• [WHAT THIS EXERCISE ASKS]:
1) Repeat word for word the part of the passage on tourism from "Tourists are, albeit" to "work in yours.".
2) Decide whether each statement below agrees with the passage on tourism, and answer yes or no with the deciding words quoted exactly. (a) Building hotels gives work to architects from Colombo. (b) The writer is tired of seeing advice on haggling in street markets. (c) The writer says tourists are glad to be ripped off.
3) Extend the passage on tourism, starting after its final sentence.

• [PASSAGE SHOWN]:
........
But at the very least, tourism in its conventional sense does provide a boon for the locals, particularly of rural areas, to make a living. Hotels in their building alone provide jobs for everyone from middle-class Colombo architects to manual labourers in the provinces, and consistent employment for many more after they start running. A hostel on the other hand, while being far more economical for its foreign consumers, does close to fuck all for anyone back home. In a Traveller’s search of an “authentic experience”, they often encroach on the haunts of those with exponentially less financial resources than them for the sake of trying on the costume of a different, poorer, but purer, life. And it’s fun because it is deliberate and temporary. Instability is not really instability if you’ve got a strong social security system and your parents’ house(s) in the country to go back to if your frivolity might go awry.

Tourists are, albeit begrudgingly, accepting of being ripped off. And I love that about them. I have grown weary of seeing tips from first-world 20-somethings on how to haggle down the price of goods in a street market an amount that is minuscule to themselves but makes a tangible difference to the life of the person they are haggling with. Yes, if you are foreign, and particularly if you are white, vendors in most developing countries will try to fuck you over. And it is your responsibility to let it happen. It is the very least you could do in exchange for the circumstances that made it so you could live for more than a month in their country for less than a days work in yours.
........
• [DATASET RECORDS]:
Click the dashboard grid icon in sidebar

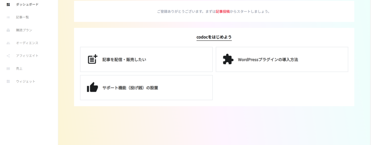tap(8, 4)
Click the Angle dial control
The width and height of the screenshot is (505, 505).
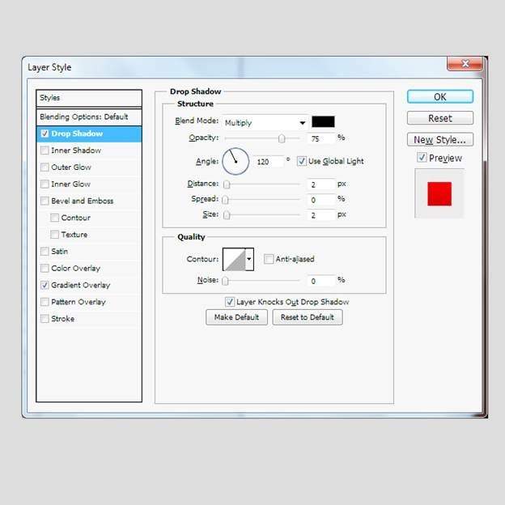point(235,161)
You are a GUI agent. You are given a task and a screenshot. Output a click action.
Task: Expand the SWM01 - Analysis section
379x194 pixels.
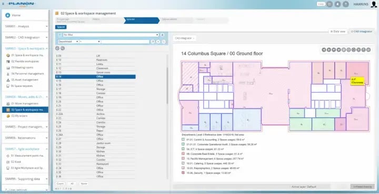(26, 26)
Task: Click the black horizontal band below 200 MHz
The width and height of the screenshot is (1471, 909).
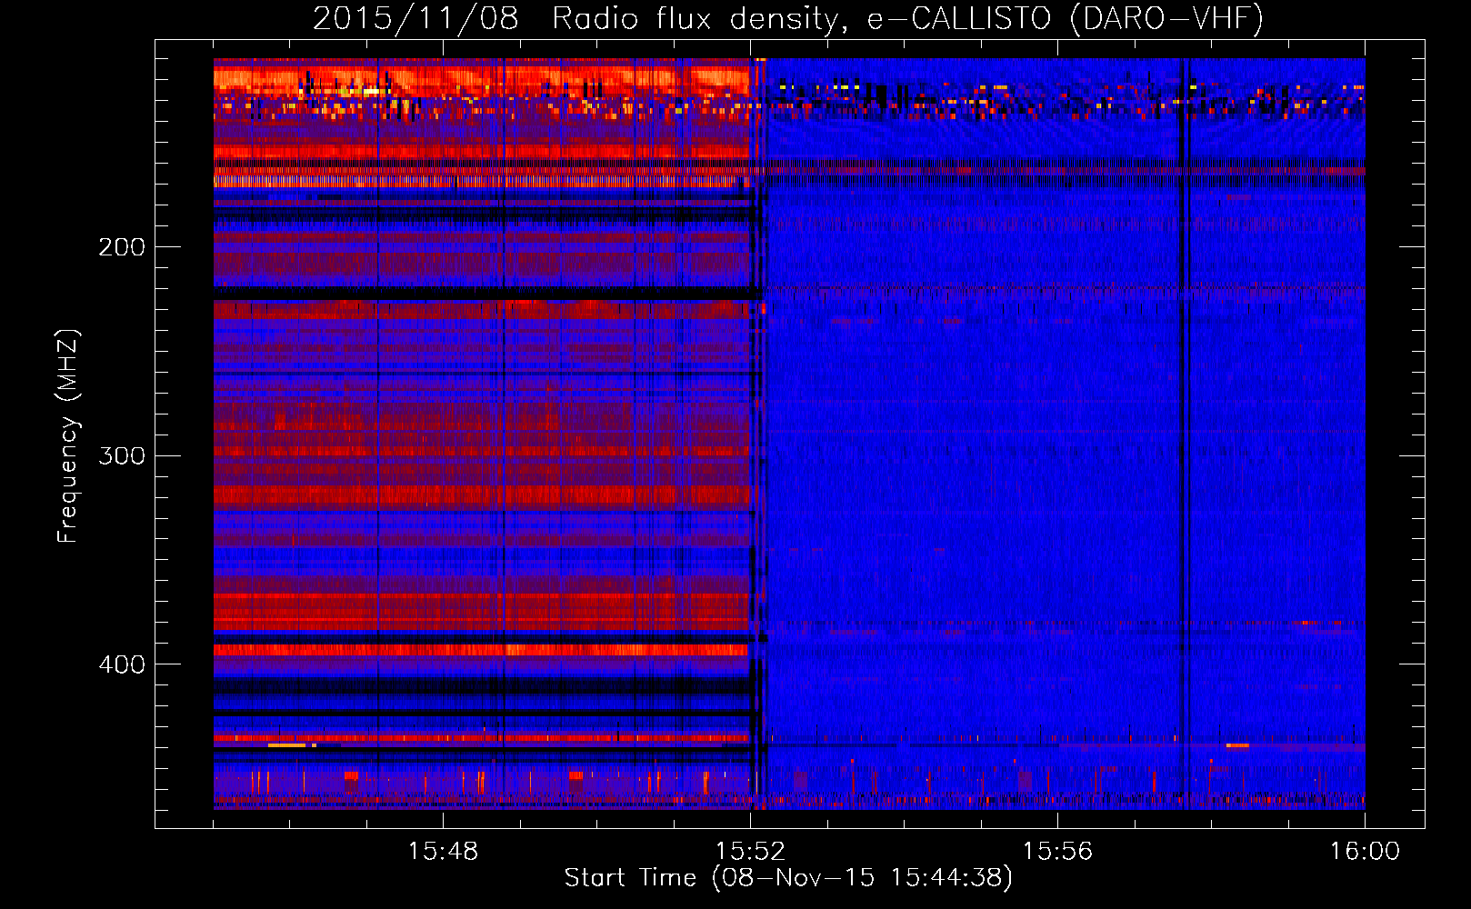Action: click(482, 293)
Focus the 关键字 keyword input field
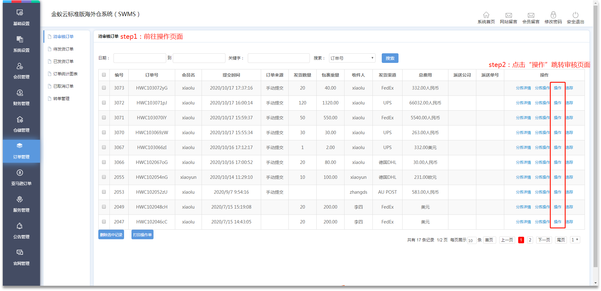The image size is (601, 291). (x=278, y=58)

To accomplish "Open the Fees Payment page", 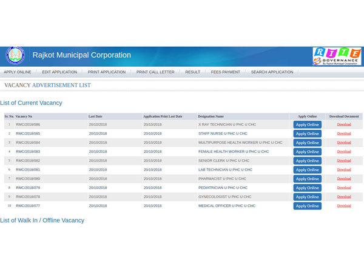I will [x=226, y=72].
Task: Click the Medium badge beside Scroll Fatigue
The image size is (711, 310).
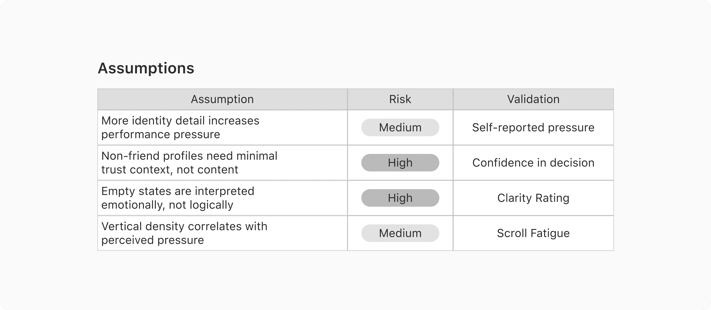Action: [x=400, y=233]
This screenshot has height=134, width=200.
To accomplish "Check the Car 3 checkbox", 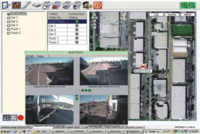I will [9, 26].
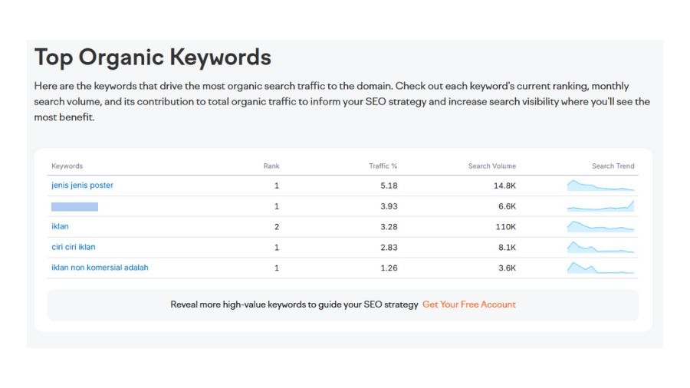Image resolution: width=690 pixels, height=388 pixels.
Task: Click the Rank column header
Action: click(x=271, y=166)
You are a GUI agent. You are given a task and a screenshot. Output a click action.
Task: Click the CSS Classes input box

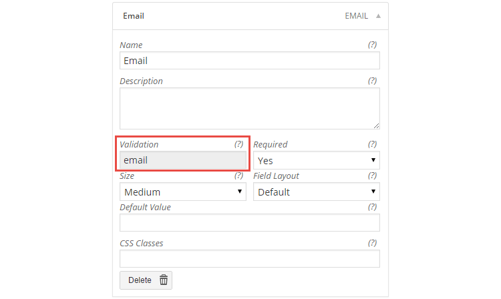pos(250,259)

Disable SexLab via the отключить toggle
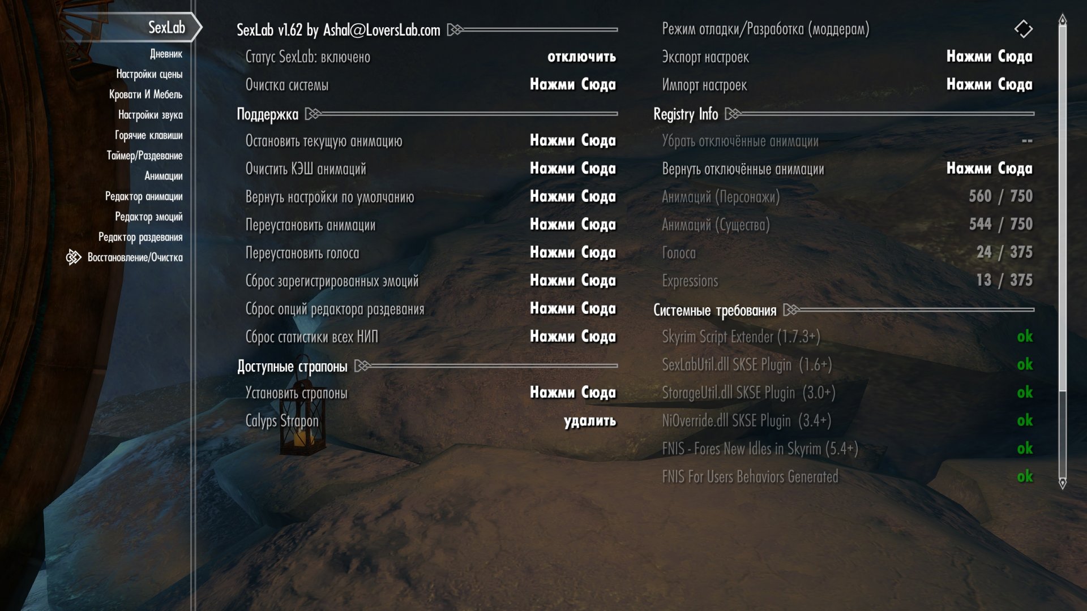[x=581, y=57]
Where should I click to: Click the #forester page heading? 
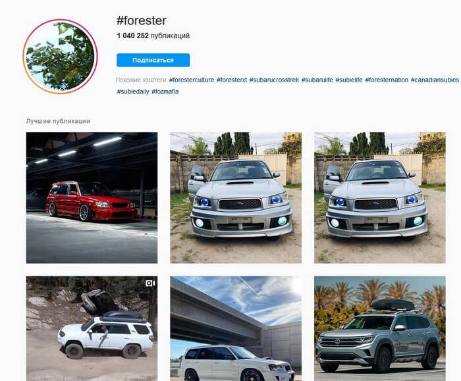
........
• [ANSWERS FOR THE EXERCISE]:
1)
Tourists are, albeit begrudgingly, accepting of being ripped off. And I love that about them. I have grown weary of seeing tips from first-world 20-somethings on how to haggle down the price of goods in a street market an amount that is minuscule to themselves but makes a tangible difference to the life of the person they are haggling with. Yes, if you are foreign, and particularly if you are white, vendors in most developing countries will try to fuck you over. And it is your responsibility to let it happen. It is the very least you could do in exchange for the circumstances that made it so you could live for more than a month in their country for less than a days work in yours.

2)
(a) Yes: "Hotels in their building alone provide jobs for everyone from middle-class Colombo architects to manual labourers in the provinces"
(b) Yes: "I have grown weary of seeing tips from first-world 20-somethings on how to haggle down the price of goods in a street market"
(c) No: "Tourists are, albeit begrudgingly, accepting of being ripped off."

3)
But what bothers me most tends to be the supposition of any significant enrichment of the soul occurring on any of these trips, be it by a Traveller or Tourist. The difference being that the latter often carry no notions nor illusions to this effect. It is my opinion that the process of being introduced to yourself happens through dealing with the realities of life, the pains of growing. Realities and pains which are unlikely to occur when you are leagues away from anyone that might hold you accountable for being the worst version of yourself, in a place no one knows your name but treats you as if you were their best friend. Having visited many places and lived in a good few, it seems to me that it is living in a place, and having to reconfigure yourself around its contours not relishing in it doing the same for you, that has any chance of growing the scope of what you know the world to be. It’s the reason I will likely always feel a tourist in Sri Lanka. I grew up there, but have never lived there as an adult. Never made memories, fond and regrettable, found the spot to meet and complain after work, where to get fucked up come the weekend and where to hide when I need hiding, that it will likely never completely be a part of my internal history. I currently have no plans of moving back as an adult, and no plans of changing those plans either.

In my time in the western world, which has encompassed the majority of my adult life, I’ve often heard a version of the phrase “I went travelling” to so-and-so far off place, but did not do the “usual tourist-y stuff”. “Tourist-y” often uttered with the same implied vitriol I might ascribe to “cringe-y” or “mass murder-y”. A strong emphasis placed on *getting to know the locals* as a way of growing more worldly and “finding oneself”. Most importantly, with no thought given as to if any of these locals have the slightest interest in knowing *you*. Forbid that the inhabitants of a developing country might have a purpose to exist outside being a conduit for the self-actualisation of a western middle class youth fresh off the back of an overpriced humanities degree.